I wish Gens was as alive as MAME.

nyanpasu64 · 4 years ago
There are substantially more up-to-date and accurate Genesis emulators than Gens nowadays, though I'm not sure what's the best choice for users.
LightG · 4 years ago
And, whoosh, you just took me back 30 years I'll check out MAME, had no idea. Thanks
toyg · 4 years ago
Victim of COVID for sure, but I wonder if they were also a victim of the indoor smoking ban enacted in 2020. Japanese arcades were full of smokers when I was there. The smoking ban might well end up being the most significant legacy of the cursed Olympics.
indrora · 4 years ago
There's a lot of compounding factors.

The fact that there's no (legal) way to get some of those games out of Japan and into the hands of people who want to play them is a good indicator of a lack of wanting to do the work on the seller side. There's an article from Wired [1] a bit ago about the harrowing efforts of getting dancing game cabinets and the like out, and the DRM that goes into keeping them region-locked such that it's hard for gamers in the US to get to them.

I went to GameWorks in Seattle at one point for a party and roughly 1/3 of the cabinets were cobranded with companies like King or PopCap, played like slot machines, and were more at home in a Vegas casino than a kids arcade. The others were a mixture of Japan imports from Sega and such that had been semi-localized (or, for a few, not even localized at all, just laid there for the Ultra Weeb gaijin and homesick Japanese exchange students) and "classics" like super hang-on and mortal kombat.

Fact of the matter is that most modern arcade cabinets are just glorified consoles running a single game with a shitload of DRM on them, or windows/sometimes-linux machines running a single executable, stripped down to the bare minimum, then let sit in an arcade. If Konami can put the work into selling a game on a console, unless there's a really compelling reason to make the gameplay loop fit an arcade feel and not sell it as an "Arcade Console" game, they're not gonna put in the overhead of putting it into an arcade cabinet. Unless you've got some serious gimmick like a funny ridable controller [2] or a DJ style button set [3] then you're basically just selling a console game.

[1] https://www.wired.com/story/gritty-underground-network-bring...

[2] https://i.pinimg.com/originals/0c/c0/91/0cc0912f1b8248be89fc...

[3] https://www.youtube.com/watch?v=xjvyHzzLZXs

chrischen · 4 years ago
The complete foreigner ban also probably didn’t help. The arcades were pretty popular with tourists.
sigmaprimus · 4 years ago
Arcades hold a large portion of my childhood memories. It was the place where I made friends from outside my social circle of school and neighborhood. I suppose in some ways it was an afternoon night club for kids.

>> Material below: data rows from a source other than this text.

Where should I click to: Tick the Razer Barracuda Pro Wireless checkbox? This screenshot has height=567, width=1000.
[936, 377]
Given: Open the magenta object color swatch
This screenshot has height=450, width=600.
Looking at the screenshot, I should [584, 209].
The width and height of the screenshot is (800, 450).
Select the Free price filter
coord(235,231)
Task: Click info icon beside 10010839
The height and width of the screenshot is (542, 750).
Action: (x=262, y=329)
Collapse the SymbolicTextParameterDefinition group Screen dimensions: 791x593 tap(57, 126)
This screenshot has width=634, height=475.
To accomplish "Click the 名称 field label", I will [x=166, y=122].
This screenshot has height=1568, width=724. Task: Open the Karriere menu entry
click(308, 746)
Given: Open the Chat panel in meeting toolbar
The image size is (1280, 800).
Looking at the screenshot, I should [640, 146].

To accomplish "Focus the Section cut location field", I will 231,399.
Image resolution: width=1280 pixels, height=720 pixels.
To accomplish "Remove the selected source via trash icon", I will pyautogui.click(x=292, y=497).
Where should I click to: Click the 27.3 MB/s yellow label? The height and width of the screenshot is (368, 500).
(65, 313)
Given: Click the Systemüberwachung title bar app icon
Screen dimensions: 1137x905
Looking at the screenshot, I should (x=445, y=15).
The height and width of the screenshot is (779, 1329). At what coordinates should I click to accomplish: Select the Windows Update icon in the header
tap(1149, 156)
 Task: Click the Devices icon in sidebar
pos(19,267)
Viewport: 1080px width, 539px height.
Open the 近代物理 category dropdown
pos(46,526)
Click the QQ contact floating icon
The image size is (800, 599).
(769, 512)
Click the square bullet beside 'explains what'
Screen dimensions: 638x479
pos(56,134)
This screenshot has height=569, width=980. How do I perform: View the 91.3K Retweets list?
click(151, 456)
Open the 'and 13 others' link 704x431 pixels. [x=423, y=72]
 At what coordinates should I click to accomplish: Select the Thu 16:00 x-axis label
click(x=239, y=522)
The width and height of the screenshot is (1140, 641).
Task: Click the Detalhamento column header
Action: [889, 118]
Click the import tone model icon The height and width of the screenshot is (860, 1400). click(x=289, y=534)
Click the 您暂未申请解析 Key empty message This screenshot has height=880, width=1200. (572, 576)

I have no idea where if anywhere kids today can find the same connections outside of parent subsidized sports and art programs. (Which really do not have the autonomy and real world social interactions arcades provided me.)

I could hardly wait for my paper route money to come in so that I could meet up with my friends spend it at the arcade!

Possible shopping centers have provide a similar experience but I feel the writing is on the wall and it does not bode well for these either.

I worry that pseudo friendships such as those found online or soon in the Metaverse being the only option for our youth, will have long lasting negative consequences on our society which appears to be in decline already.